The drilling company ended up installing a switch-like internal segmentation firewall that only allowed special applications, computers and users to talk to the navigation systems. Which, as it turns out, is a critical building block for developing the 20/20 network visibility necessary for establishing an intent-based network security posture.
Intent-based network security is a whole new paradigm for protecting networks. It is the merging of the security products directly into the network rather than bolting them on. This provides deep visibility and control into the network and enables security to automatically adapt to the way the network is being used. Networks are a tool. The classic model was that the network was mostly a hammer and every communications, application or information delivery method was a nail.
The advent of software-defined networking (SDN) is the first step towards evolving the way networks are used. Application routing and controls, the use of a deep packet engine in the delivery and categorization of traffic and the programmability of systems through APIs and automation has changed networking forever. But that is just the start. SDN is only version 1.0 of intent-based networking and security.
The next iteration will maintain a historical and baseline perspective of the network, take into account or even anticipate both behavior and known or metamorphic exploits, and then adapt automatically to changes.
This will allow a network to do things like automatically identify an IoT or RIoT (robust IoT, which is a mix of commercial devices like badge readers and industrial IoT like robot controls) device on the network, classify it, impose policies, track its behavior and normative values over time, and intervene should it begin to exhibit unexpected behavior.
#####
■ TASK LIST
1 – In the passage on intent-based network security, what version of intent-based networking and security is SDN said to be?
2 – Decide whether each statement agrees with the passage on intent-based network security, and quote the words that settle it: (a) Intent-based network security bolts security products onto the network. (b) RIoT devices include badge readers. (c) The drilling company's firewall let any computer talk to the navigation systems.
3 – Please carry on the passage on intent-based network security, picking up after its final sentence.

■ SUPPLIED DATA
#####
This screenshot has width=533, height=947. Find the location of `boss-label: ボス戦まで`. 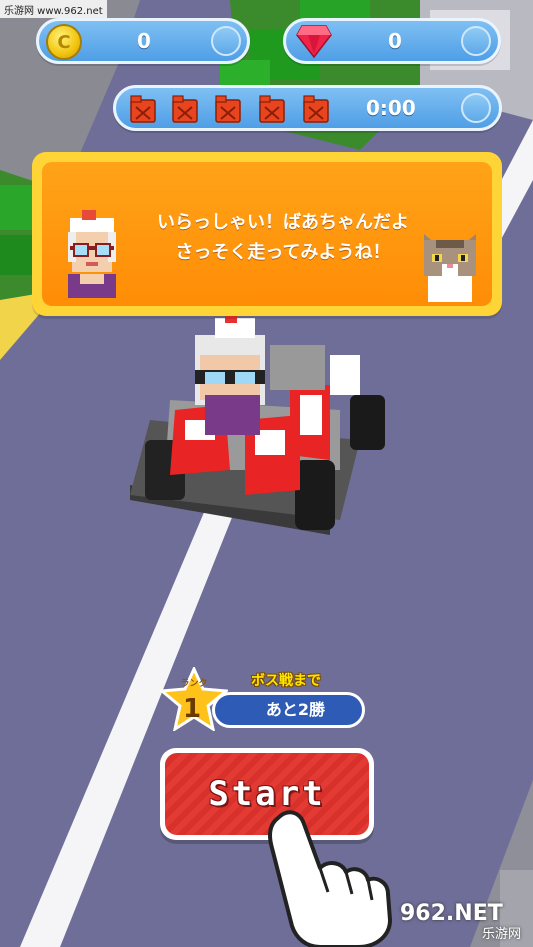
#####
■ ANSWERS FOR EACH ITEM
1 – SDN is only version 1.0 of intent-based networking and security.

2 –
(a) No: "It is the merging of the security products directly into the network rather than bolting them on."
(b) Yes: "a mix of commercial devices like badge readers and industrial IoT like robot controls"
(c) No: "only allowed special applications, computers and users to talk to the navigation systems"

3 –
For example, when someone installs a digital camera on their network, the network will automatically identify the device, apply appropriate policies for that device (for example, a digital camera should only transmit and receive data, but never request it), recognize when it starts doing something “uncamera-like” and then automate a response to alleviate the wrong behavior.
While we can certainly insist that IoT vendors do a better job at building security into their devices, legislating that camera manufacturers change the way they create devices will only produce the barest minimum of security measures. As with most attempts to legislate security, it will simply create a low bar that determined cybercriminals would still be able to jump over.
So, instead of complaining about bad manufacturers and the security of IoT, modern network admins should let the smart devices on their networks find those things that represent risk to the network and take appropriate measures. That way, only cybercriminals need to fear the robots.